We’re not interested in a perfect remapping of the data, but just your overall approach of how your data viz would appear with the same set of data. Your sketch will be just an approximate of the existing data.

Deliverable: sketch on paper, preferably scanned to be submitted on WordPress and for potential presentation, but we understand if you do not have easy access to a scanner, so we will accept the hard copy.

The Atlantic: Classified Documents
Good: Teacher Salaries
National Geographic: High School Foreign Exchange

(Thanks to Jeff Heer of Stanford for design examples)

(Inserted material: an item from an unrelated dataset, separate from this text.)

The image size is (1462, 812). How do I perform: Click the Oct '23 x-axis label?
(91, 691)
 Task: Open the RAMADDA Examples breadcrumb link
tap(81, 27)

Pitch by Alberto Brea and Kevin Convey

Data-Driven Journalism

Pitch for The Happiness Project:

Healthy, Wealthy, Wise (and, maybe, Sexy)

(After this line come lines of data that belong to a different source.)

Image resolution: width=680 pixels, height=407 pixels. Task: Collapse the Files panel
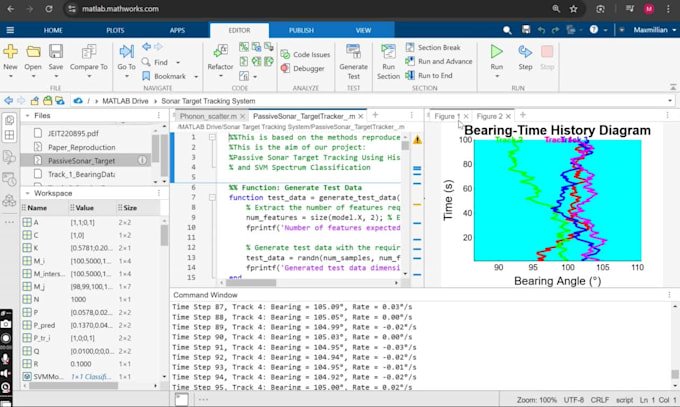27,116
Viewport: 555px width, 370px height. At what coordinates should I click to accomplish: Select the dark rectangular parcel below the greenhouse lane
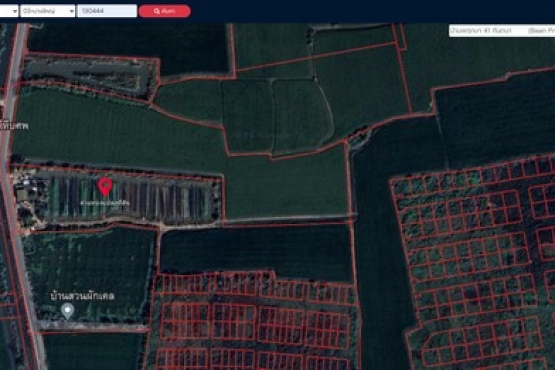click(256, 250)
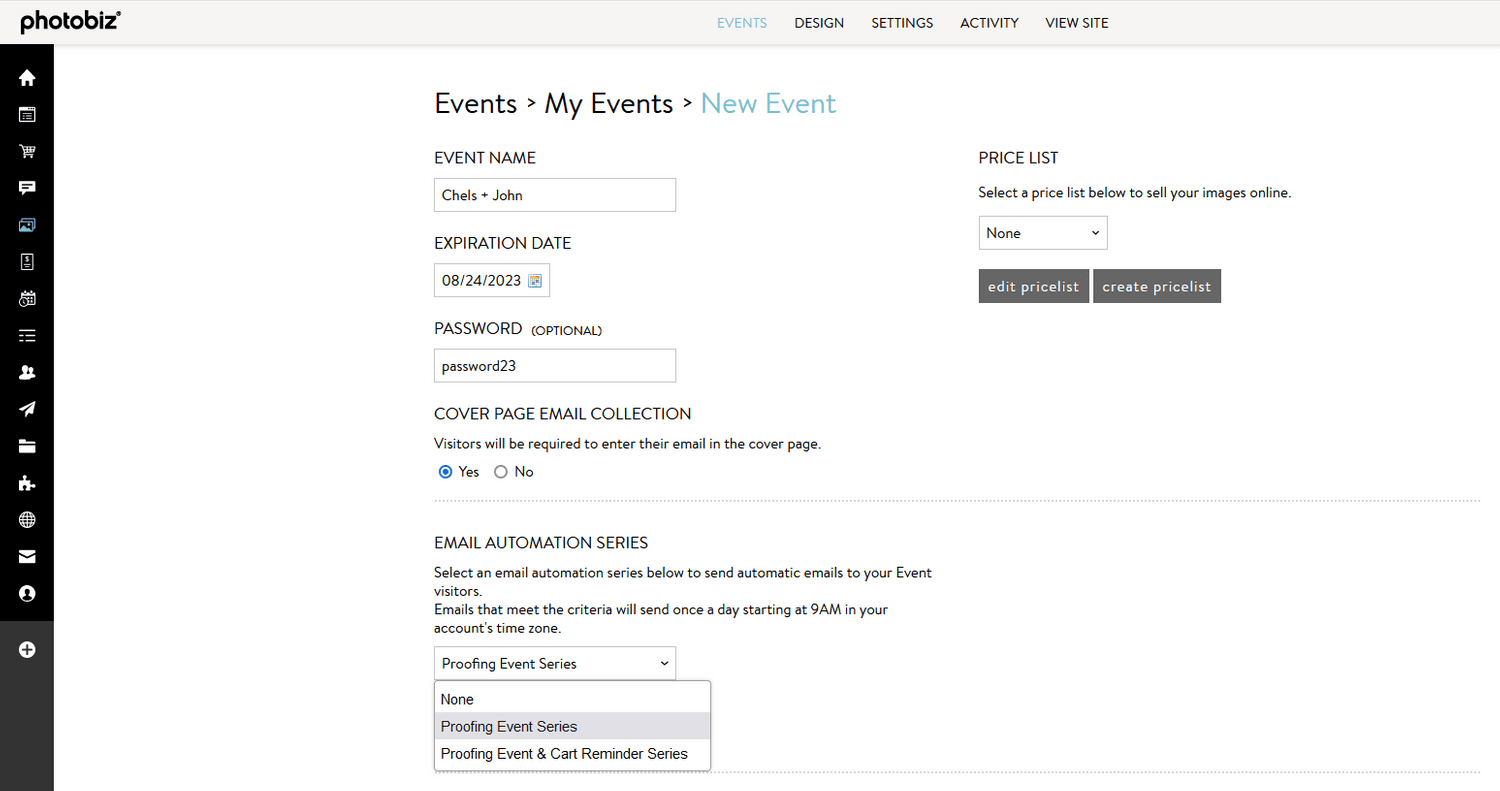Switch to the SETTINGS menu item
This screenshot has height=791, width=1500.
coord(902,22)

Alberto Brea and Kevin Convey

17 October 2012

Pitch/Question/Hypothesis

 

 

Every year, the Gallup Organization conducts the largest poll on the subject of happiness in the United States, measuring dozens of metrics and producing a happiness heat map of the states. We want to know how the age-old metrics of health, wealth, wisdom – and, we hope, sexual satisfaction, and possibly religious belief – correlate with happiness by state.

 

 

Why this subject and why now?

 

The subject of happiness – why we’re happy, why we’re not, and how we can achieve, intensify and maintain our happiness – is of perennial interest around the world. It sells millions of books, magazines and television shows every year. As we enter what for some is the happiest time of the year – featuring, in rapid succession, Halloween, Thanksgiving, Christmas and New Year’s Day – and what for others is the gloomiest, coldest, darkest period of the year, the subject of happiness takes on renewed interest and newsworthiness.

 

 

The Data

 

 

We begin, of course, with the basic happiness index Gallup prepares for the states:

http://www.livescience.com/18670-happiest-states-2011-revealed-poll.html

To that, we add August’s unemployment figures as the latest relative indicator of statewide wealth: http://www.bls.gov/lau/ and/or per capita income figures by state: http://bber.unm.edu/econ/us-pci.htm

Next, a measure of relative health by state: http://www.americashealthrankings.org/Rankings

Next, the U.S. Census tabulation of educational attainment, looking specifically at either the rate of attainment of a bachelor’s or high school degree by state. http://www.census.gov/compendia/statab/cats/education/educational_attainment.html

And, finally – we hope – a measure of sexual activity or sexual satisfaction by state, from data yet to be discovered. One starting point could be the birth rate by state: http://www.statehealthfacts.org/comparemaptable.jsp?ind=35&cat=2

 

Failing that – or perhaps in addition to it – we may examine a correlation between happiness and religious affiliation and/or practice:

http://religions.pewforum.org/reports

Most of the data above we have already spread-sheeted in Excel. It remains only to map/graph/chart it.

Potential Sources

 

We’ve already corresponded with the Center for Sexual Health Promotion at the University of Indiana and the Kinsey Institute in an effort to locate the sexual satisfaction statistics we’re looking for. We’ll also discuss our overall findings with a demographic expert at the Pew Center and a psychologist and/or sociologist, both of whom should be easy enough to contact via the phone or email to help us put our findings into context and perspective.

 

Presentation

 

We plan to present our findings as a series of maps and/or charts organized in a Hype/Tumult slideshow.